Anna Lewandowska już od jakiegoś czasu uczy się tańczyć bachatę, a efektami lekcji chwali się na Instagramie, co niekiedy wywołuje w internautach skrajne emocje. Swoimi kocimi ruchami chwali się od czasu do czasu Robert Lewandowski. Przypomnijmy, że w okresie pandemii COVID-19 trenerka założyła TikToka i opublikowała filmik z tanecznymi popisami u boku piłkarza. Nagranie szybko podbiło sieć.
Teraz Lewi znów nagrali wspólne popisy. Towarzyszyła im przy tym grupa influencerów z ekipy Dre$$code oraz Jessica Mercedes. Na nagraniu z lotniska widać, jak wszyscy wymienieni tańczą i wygłupiają się przed obiektywem. Ania postanowiła nawet tańczyć, machając pupą. W nagraniu nie ma nic złego, jednak czuć, że robione jest nieco na siłę i wydaje się sztucznie. Całość wypadła więc naszym zdaniem nienaturalnie i potrzebna jest oczu kąpiel.
PRZECZYTAJ TEŻ: Lewandowska mówi o kryzysach w karierze. Nawiązała do tematu aborcji i Strajku Kobiet
Nieco innego zdania są jednak internauci. Większość zachwycała się ruchami i stylizacją Lewandowskiego, który na nagraniu pojawił się w jeansowym outficie. Jasnoniebieskie spodnie połączył z kurtką w tym samym odcieniu. Całość uzupełniała beżowa bluza i sportowe buty.
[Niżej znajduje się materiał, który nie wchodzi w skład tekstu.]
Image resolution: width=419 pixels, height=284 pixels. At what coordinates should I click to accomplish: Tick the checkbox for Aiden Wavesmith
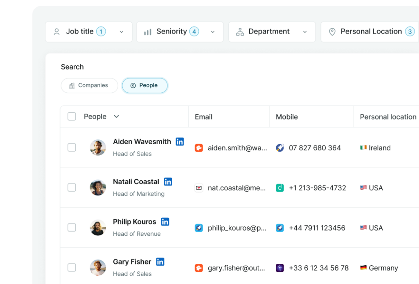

Ania również postawiła na jeansy, ale na takie typu dzwony oraz czarny kusy top, który odsłaniał jej brzuch. Nie zabrakło skórzanej kurtki. Całość uzupełniała koszula w kratkę przewiązana w pasie. "Sorry chłopaki, ale Robercik wygrał stylówą", "Robercik sigma", "Robercik sigma umie w te tiktoki" - pisali. Inni byli nieco ironicznie. "Ale żeście ekipę zmontowali", "Teraz czekamy na Szczęsnego" - śmiali się. Niektórzy nie dowierzali też w to, co widzą i sugerowali, że nagranie to efekt pracy AI.